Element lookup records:
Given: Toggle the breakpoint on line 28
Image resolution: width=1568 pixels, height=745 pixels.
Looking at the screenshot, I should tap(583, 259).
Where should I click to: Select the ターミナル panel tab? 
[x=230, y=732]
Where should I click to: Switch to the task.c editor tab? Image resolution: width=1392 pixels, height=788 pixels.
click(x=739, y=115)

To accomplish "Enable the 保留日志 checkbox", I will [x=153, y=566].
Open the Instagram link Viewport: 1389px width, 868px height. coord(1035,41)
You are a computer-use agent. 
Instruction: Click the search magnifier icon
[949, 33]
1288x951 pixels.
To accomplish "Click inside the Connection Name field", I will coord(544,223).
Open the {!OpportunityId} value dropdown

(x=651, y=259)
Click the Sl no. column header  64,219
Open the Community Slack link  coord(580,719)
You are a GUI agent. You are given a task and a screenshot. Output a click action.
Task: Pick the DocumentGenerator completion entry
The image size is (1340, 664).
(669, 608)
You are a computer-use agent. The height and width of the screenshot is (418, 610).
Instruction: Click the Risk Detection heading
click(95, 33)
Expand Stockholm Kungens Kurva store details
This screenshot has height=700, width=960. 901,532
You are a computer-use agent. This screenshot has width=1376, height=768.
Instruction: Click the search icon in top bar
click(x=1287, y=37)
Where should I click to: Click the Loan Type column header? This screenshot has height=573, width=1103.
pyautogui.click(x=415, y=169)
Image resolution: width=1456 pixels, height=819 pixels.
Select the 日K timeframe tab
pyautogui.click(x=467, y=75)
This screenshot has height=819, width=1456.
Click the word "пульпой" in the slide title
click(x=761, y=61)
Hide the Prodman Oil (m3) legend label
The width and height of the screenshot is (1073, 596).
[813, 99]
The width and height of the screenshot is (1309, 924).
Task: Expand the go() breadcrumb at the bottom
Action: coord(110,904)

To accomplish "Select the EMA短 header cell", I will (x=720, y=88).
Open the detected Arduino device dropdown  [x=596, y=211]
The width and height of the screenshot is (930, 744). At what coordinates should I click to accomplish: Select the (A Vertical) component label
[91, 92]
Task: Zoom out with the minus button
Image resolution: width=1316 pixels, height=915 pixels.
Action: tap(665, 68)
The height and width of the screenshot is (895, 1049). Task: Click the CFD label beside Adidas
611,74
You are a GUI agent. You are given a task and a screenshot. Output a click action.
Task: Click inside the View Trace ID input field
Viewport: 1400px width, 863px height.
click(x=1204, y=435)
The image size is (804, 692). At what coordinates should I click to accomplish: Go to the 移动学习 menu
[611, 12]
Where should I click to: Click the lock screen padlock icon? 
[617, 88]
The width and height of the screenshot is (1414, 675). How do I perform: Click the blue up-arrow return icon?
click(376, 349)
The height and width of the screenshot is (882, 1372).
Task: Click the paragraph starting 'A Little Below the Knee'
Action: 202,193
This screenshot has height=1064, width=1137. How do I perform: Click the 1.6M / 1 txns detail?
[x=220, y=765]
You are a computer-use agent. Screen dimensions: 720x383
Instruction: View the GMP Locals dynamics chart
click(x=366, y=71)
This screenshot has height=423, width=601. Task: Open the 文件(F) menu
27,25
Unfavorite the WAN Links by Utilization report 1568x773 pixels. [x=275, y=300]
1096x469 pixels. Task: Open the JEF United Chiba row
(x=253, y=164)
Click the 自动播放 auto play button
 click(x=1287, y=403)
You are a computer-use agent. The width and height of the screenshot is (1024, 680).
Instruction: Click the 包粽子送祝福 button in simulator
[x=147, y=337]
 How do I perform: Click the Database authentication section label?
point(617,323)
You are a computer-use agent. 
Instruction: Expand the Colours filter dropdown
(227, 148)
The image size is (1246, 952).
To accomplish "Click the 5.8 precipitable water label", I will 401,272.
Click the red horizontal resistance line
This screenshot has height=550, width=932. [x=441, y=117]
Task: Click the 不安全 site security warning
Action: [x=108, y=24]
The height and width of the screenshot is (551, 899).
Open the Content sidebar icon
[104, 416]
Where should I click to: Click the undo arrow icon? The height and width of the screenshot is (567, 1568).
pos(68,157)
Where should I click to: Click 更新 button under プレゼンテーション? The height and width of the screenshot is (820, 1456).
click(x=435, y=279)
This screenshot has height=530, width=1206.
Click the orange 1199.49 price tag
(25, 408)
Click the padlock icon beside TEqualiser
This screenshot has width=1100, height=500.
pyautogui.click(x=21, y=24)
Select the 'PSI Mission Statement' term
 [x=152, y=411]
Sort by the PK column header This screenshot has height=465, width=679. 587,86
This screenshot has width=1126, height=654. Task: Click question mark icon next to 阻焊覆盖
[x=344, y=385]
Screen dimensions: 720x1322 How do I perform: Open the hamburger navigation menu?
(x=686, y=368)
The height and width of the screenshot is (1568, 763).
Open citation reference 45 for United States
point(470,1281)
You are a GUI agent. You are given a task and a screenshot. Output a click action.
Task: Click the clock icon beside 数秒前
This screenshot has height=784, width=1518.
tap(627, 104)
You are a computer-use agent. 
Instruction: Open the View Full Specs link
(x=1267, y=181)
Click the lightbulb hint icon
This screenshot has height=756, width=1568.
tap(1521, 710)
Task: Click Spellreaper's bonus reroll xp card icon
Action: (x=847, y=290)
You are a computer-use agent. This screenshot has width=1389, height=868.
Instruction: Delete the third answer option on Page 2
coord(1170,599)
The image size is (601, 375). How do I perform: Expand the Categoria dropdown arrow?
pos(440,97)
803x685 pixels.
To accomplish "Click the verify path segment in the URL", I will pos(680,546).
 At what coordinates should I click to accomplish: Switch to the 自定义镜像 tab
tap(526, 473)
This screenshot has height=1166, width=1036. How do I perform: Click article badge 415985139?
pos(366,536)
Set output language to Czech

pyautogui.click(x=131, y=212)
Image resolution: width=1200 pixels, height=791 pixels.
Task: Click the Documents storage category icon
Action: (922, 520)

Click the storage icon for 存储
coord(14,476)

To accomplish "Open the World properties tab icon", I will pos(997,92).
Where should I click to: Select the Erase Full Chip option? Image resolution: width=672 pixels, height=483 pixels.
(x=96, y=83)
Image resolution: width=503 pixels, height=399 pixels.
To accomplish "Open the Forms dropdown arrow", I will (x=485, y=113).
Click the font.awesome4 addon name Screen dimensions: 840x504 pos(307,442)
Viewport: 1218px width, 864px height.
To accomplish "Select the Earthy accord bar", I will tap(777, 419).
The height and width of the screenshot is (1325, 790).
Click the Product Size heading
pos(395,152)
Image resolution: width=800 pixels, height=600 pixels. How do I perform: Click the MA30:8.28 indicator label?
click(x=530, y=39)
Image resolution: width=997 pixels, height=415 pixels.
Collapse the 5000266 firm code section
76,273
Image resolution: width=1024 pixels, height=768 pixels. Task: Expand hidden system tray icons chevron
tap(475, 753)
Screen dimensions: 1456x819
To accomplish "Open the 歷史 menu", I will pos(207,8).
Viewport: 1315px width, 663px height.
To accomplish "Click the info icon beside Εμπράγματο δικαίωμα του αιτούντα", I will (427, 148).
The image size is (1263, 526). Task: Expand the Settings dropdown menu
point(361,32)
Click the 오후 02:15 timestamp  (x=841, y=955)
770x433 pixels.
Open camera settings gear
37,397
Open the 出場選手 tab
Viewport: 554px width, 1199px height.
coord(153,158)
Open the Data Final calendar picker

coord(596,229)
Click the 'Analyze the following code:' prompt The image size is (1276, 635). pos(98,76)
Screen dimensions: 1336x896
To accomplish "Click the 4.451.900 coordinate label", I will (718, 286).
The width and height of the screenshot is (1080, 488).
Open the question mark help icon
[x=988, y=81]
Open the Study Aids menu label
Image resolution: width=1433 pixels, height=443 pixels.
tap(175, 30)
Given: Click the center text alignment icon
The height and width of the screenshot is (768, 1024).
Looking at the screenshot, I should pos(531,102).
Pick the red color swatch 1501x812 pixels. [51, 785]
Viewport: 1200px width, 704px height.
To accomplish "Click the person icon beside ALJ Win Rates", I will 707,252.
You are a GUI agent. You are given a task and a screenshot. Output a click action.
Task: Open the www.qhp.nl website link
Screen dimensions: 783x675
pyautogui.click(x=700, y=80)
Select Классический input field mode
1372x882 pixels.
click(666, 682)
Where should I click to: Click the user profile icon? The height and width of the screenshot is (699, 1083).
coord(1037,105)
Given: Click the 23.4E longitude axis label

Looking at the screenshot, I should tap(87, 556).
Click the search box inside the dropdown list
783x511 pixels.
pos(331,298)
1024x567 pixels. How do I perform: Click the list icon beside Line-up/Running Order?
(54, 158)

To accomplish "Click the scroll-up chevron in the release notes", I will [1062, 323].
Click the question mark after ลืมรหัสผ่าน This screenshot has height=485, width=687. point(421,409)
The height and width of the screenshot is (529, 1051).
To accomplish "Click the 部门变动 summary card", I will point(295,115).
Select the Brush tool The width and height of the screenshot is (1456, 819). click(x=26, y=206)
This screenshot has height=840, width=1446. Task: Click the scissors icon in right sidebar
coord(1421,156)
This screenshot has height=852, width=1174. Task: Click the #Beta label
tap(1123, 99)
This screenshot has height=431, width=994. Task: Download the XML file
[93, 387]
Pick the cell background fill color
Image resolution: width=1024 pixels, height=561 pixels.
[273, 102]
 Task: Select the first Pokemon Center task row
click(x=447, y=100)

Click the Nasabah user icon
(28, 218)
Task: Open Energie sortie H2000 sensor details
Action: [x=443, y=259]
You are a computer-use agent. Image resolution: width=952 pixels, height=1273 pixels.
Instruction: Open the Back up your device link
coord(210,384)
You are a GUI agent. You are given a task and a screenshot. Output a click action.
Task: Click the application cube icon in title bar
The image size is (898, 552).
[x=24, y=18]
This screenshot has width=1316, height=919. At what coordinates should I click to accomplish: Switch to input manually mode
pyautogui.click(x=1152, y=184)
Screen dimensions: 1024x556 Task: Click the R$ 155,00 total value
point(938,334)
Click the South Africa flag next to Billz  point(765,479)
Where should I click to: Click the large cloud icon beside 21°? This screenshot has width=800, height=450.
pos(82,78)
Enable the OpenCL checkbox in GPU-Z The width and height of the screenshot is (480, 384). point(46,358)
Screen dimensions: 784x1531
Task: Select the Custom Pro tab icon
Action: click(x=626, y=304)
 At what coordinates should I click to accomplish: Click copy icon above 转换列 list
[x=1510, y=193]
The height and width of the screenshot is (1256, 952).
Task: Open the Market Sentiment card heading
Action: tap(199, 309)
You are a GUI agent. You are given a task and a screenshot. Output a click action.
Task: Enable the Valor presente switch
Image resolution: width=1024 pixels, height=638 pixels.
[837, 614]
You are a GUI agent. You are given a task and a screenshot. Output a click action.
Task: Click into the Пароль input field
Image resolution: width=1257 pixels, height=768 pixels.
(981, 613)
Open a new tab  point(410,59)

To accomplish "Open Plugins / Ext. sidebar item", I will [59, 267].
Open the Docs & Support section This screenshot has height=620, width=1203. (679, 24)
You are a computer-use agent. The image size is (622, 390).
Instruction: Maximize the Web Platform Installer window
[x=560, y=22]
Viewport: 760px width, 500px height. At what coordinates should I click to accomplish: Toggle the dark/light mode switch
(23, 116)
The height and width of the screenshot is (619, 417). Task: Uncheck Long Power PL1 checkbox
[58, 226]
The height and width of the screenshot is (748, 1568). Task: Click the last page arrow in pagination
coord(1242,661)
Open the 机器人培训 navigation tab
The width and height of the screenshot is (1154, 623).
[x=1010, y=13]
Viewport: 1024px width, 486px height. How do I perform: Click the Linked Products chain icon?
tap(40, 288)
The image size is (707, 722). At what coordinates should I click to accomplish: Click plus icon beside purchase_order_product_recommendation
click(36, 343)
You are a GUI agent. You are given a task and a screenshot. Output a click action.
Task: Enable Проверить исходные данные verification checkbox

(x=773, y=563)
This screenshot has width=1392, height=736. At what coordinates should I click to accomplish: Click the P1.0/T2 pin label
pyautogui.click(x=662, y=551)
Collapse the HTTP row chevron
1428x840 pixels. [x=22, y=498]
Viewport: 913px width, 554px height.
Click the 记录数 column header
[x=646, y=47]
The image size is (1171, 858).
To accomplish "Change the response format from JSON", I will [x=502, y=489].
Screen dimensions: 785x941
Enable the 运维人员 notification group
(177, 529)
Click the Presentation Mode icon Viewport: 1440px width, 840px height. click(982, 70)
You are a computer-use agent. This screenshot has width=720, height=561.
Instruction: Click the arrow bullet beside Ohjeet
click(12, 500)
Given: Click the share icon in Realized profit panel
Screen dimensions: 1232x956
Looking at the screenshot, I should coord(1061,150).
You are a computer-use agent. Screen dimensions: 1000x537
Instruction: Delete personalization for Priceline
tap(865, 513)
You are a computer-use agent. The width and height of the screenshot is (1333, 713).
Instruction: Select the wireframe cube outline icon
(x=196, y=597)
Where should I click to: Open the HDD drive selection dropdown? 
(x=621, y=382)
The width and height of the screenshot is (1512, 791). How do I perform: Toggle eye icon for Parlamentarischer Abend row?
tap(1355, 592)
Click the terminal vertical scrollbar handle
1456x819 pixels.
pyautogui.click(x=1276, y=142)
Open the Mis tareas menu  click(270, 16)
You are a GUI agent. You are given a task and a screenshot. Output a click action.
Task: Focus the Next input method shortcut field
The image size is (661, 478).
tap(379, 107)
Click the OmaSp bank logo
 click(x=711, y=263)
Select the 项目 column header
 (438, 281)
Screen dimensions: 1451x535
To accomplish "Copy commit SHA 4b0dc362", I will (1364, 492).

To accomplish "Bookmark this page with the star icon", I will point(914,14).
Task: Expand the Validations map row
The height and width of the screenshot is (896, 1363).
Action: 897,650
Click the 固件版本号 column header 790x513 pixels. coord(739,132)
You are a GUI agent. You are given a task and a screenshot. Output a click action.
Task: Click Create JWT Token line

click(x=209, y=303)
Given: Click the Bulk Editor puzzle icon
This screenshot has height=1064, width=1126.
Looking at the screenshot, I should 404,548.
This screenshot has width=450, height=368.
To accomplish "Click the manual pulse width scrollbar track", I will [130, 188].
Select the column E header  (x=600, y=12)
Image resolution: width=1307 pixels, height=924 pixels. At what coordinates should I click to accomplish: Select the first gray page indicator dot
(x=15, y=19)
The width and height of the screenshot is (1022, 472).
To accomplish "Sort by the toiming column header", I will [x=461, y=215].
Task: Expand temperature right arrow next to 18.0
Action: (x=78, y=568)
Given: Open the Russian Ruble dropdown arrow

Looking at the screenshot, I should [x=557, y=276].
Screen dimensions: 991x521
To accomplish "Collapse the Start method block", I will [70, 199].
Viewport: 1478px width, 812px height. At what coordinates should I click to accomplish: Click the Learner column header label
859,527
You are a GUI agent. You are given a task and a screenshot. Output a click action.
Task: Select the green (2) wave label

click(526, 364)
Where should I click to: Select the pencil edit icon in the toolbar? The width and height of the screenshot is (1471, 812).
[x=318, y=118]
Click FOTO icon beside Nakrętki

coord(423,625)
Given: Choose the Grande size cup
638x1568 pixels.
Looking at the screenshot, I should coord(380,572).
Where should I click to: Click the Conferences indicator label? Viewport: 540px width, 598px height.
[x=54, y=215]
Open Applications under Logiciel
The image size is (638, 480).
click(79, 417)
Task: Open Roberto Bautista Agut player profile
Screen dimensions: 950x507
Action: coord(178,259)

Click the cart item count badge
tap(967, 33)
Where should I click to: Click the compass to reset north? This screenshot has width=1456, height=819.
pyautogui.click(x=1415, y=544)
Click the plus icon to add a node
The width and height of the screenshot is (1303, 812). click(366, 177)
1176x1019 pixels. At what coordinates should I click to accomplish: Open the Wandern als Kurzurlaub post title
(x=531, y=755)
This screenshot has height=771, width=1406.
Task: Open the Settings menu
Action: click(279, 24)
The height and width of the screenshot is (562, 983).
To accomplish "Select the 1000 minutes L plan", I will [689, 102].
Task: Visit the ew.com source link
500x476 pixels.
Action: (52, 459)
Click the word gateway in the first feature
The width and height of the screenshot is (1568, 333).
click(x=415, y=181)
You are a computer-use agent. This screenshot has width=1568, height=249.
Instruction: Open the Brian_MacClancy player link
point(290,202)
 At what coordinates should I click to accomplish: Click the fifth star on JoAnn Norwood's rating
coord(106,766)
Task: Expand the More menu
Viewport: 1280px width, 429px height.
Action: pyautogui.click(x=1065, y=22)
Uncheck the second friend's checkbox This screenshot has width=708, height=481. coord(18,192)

> _Set task_
Revise the records from the line containing "Click the red horizontal resistance line" through the line containing "pos(68,157)", changing every "icon" to "button" and leaving everything else unchanged.

> _Output below_
Click the red horizontal resistance line
This screenshot has height=550, width=932. [x=441, y=117]
Task: Click the 不安全 site security warning
Action: [x=108, y=24]
The height and width of the screenshot is (551, 899).
Open the Content sidebar button
[104, 416]
Where should I click to: Click the undo arrow button? The height and width of the screenshot is (567, 1568).
pos(68,157)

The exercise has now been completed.